- Cosa fare -
- A) Nel brano sull'anoressia, che cosa nasconde il falso-sé dietro la facciata di efficienza e perfezione?
- B) Trascrivi senza modifiche la parte del brano sull'anoressia che comincia dalle parole "Il disagio dell'anoressica" e si ferma dopo le parole "di dipendenza dall'altro.".

- Brano di testo -
↓

Il disagio dell'anoressica risulta ancor più accentuato da una cultura dell'apparenza, che la fa morire di fame pur di essere accettata. Il corpo magro, privo di debolezze e di bisogni, diventa un’esibizione della propria vittoria.
Il forte senso di inadeguatezza che l'anoressica sperimenta dentro di sé la spinge a dimagrire per sentirsi apprezzata, in quanto l'obiettivo magrezza è un valore, universalmente condiviso e conforme alle richieste dell'ambiente. Poiché si sente esistere solo attraverso gli occhi dell'altro, l'anoressica si costruisce una maschera, con la quale decide di affronta­re il mondo, per celare il suo vero sé, ritenuto ripugnan­te e inaccet­ta­bile. Questo processo concor­re alla costruzione di un falso-sé, che, dietro la facciata di efficienza e perfezione, nasconde un profondo bisogno di dipendenza dall'altro.

↑

- Estratti del materiale -
↓

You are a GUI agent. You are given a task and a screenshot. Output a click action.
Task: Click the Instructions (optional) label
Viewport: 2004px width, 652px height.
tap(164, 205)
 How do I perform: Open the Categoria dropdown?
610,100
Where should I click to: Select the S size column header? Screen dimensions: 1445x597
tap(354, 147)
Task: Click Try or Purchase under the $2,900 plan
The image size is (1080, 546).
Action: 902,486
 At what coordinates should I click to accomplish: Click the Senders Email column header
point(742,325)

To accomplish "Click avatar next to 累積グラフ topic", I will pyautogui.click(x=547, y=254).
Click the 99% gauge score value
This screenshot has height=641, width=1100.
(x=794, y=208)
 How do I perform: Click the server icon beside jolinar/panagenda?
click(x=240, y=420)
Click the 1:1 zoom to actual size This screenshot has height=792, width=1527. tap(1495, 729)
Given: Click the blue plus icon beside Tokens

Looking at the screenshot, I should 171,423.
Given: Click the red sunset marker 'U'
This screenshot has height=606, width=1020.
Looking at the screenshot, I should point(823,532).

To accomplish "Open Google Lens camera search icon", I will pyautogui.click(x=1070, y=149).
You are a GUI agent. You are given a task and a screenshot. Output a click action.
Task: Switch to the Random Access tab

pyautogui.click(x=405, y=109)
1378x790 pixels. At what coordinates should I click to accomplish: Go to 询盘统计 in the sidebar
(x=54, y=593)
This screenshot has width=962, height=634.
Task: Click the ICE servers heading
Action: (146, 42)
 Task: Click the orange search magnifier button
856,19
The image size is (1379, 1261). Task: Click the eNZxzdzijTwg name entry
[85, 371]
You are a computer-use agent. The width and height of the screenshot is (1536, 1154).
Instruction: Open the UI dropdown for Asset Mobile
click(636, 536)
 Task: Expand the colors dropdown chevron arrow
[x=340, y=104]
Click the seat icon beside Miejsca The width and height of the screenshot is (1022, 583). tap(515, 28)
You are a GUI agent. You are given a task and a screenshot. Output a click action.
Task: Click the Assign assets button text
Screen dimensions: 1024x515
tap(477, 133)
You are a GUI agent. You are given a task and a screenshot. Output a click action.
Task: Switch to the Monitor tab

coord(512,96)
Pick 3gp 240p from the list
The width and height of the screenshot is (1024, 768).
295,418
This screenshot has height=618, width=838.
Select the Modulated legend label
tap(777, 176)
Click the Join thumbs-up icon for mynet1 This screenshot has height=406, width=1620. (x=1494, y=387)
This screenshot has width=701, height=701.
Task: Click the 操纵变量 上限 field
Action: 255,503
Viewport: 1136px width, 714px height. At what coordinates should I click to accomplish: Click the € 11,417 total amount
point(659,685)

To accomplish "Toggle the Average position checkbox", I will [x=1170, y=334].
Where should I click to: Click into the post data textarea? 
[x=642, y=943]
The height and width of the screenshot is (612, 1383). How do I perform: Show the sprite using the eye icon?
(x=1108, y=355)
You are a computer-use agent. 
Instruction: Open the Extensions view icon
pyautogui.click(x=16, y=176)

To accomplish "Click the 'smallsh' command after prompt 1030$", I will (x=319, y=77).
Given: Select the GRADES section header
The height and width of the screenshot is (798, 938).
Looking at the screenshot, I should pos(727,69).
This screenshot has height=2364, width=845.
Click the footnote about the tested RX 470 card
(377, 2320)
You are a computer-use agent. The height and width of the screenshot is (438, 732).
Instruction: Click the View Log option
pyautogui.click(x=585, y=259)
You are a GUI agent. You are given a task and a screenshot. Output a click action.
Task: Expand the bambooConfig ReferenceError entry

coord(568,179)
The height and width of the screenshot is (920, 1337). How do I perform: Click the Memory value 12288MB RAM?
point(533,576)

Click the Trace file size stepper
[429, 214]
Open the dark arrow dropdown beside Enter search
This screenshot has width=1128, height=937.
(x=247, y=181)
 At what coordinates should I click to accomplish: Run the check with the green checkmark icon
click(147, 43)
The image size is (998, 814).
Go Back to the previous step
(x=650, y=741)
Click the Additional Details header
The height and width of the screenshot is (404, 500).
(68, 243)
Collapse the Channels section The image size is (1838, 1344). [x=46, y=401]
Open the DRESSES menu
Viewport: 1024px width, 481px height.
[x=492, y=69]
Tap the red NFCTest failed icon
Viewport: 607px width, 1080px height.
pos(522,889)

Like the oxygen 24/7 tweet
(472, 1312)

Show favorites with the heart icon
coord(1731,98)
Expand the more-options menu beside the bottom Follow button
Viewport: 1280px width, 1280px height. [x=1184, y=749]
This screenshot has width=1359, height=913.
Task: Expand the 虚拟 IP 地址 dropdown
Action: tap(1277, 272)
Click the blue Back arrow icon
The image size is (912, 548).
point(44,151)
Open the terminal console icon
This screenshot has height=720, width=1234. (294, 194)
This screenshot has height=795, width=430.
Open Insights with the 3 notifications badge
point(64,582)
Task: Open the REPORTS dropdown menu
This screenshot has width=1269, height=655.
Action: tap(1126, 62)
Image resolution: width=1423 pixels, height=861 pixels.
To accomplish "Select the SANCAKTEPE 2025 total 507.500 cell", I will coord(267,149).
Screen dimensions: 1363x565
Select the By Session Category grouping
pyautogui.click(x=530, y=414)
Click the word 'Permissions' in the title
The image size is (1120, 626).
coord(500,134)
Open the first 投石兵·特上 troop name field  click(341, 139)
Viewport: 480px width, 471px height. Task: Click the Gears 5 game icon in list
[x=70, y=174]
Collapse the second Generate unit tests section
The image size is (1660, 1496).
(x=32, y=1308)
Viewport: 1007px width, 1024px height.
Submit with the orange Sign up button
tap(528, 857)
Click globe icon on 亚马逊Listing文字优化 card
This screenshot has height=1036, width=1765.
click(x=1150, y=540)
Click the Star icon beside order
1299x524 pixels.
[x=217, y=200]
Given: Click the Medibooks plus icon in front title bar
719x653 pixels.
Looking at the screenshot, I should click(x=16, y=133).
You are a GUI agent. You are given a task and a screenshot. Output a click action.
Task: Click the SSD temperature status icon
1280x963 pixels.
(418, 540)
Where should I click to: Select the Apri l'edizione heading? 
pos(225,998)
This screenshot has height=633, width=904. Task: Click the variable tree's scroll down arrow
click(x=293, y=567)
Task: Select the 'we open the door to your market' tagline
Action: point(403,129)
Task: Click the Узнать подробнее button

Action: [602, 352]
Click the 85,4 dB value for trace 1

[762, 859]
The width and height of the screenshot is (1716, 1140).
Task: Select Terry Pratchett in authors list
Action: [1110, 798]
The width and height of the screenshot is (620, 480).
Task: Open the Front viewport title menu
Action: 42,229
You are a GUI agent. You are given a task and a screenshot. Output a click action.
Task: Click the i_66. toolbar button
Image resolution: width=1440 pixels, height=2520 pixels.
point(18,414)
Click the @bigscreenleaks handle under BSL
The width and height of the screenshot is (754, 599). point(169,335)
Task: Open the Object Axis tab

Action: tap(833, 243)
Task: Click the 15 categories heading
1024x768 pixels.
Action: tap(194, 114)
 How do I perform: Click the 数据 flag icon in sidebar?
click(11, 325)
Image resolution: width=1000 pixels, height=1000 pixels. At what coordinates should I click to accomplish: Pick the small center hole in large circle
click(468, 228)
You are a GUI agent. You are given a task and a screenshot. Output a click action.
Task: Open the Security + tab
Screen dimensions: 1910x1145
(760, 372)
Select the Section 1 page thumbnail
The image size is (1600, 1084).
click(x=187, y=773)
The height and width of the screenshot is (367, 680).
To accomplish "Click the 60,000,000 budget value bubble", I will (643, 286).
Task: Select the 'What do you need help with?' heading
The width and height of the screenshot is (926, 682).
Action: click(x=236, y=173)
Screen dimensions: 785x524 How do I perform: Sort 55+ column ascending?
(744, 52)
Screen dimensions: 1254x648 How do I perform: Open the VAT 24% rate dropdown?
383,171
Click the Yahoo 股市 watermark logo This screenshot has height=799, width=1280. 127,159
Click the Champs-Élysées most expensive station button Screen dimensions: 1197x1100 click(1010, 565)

↑

- Risultati dell'esercizio -
- A) Un profondo bisogno di dipendenza dall'altro.

- B)
Il disagio dell'anoressica risulta ancor più accentuato da una cultura dell'apparenza, che la fa morire di fame pur di essere accettata. Il corpo magro, privo di debolezze e di bisogni, diventa un’esibizione della propria vittoria.
Il forte senso di inadeguatezza che l'anoressica sperimenta dentro di sé la spinge a dimagrire per sentirsi apprezzata, in quanto l'obiettivo magrezza è un valore, universalmente condiviso e conforme alle richieste dell'ambiente. Poiché si sente esistere solo attraverso gli occhi dell'altro, l'anoressica si costruisce una maschera, con la quale decide di affronta­re il mondo, per celare il suo vero sé, ritenuto ripugnan­te e inaccet­ta­bile. Questo processo concor­re alla costruzione di un falso-sé, che, dietro la facciata di efficienza e perfezione, nasconde un profondo bisogno di dipendenza dall'altro.